[发明专利]胚胎肺体外培养方法

说明书

技术领域

本发明属于生物技术领域，具体涉及哺乳动物的胚胎肺的体外器官培养方法，特别是小鼠胚胎期肺的离体器官培养。

背景技术

哺乳动物的器官发育研究能够在完整器官的背景下了解多个基本的细胞生物学过程。这在遗传学的时代特别重要，因为哺乳动物如小鼠等中的基因缺失或突变可直接与人类先天畸形相关联。

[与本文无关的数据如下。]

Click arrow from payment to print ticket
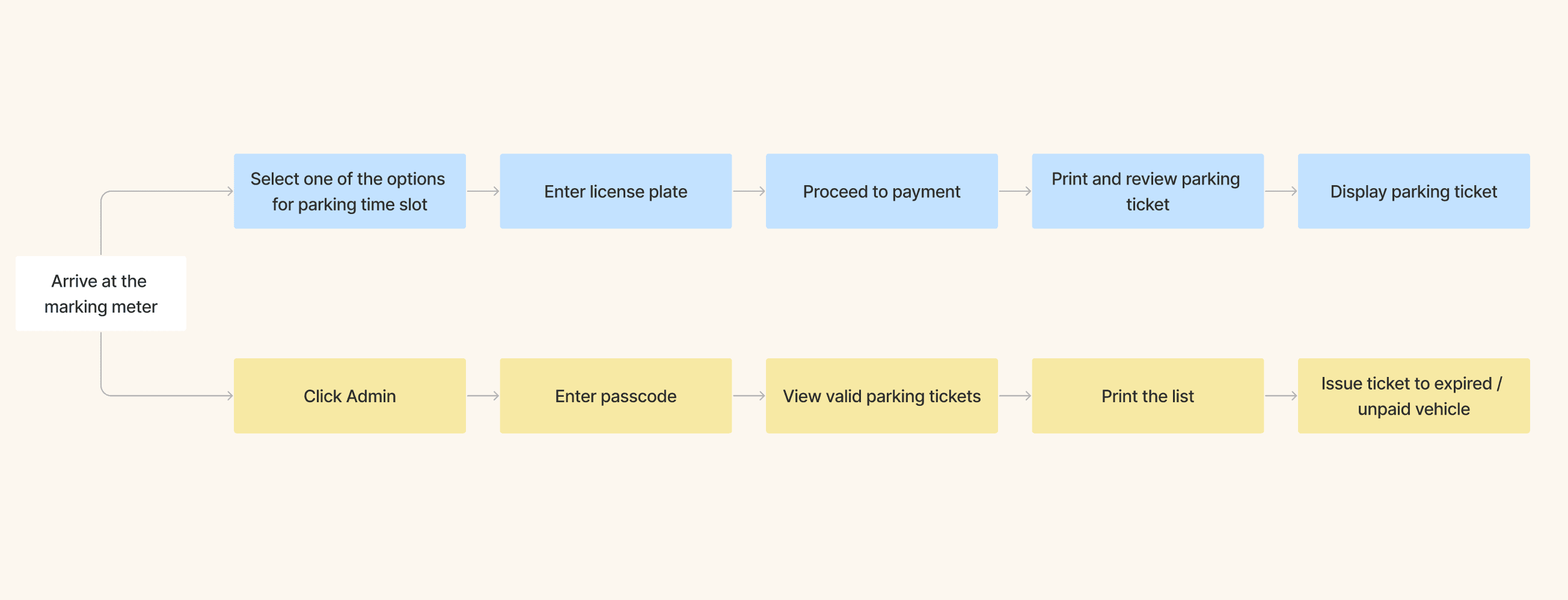 pyautogui.click(x=1015, y=191)

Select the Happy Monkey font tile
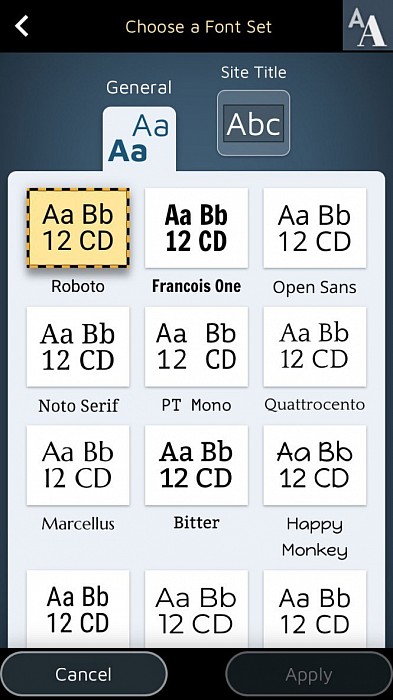[315, 465]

体外器官培养属于组织培养的一种高级形式，它能再现器官的发育过程，模拟器官在不同状态及条件下的功能状态，是是了解器官发育过程，研究疾病致病机制及药物筛选的重要技术手段。这对于通过分支形态发生机制培养的器官肺特别有用。小鼠胚胎肺的发育始于胚胎9.5天的前肠内胚层喉气管沟的外凸，然后形成芽基逐渐形成支气管分支。这时候每个芽基包含着三层，表皮，包绕的间充质和间皮层，最后形成呼吸系统的肺。而这些分支，分层和肺的器官形成需要例如表皮生长因子(EGF)成纤维生长因子(FGF)等细胞因子和信号通路的调控。为了确定哪些因子对这些过程有影响，早期胚胎肺的体外培养实验体系就应运而生。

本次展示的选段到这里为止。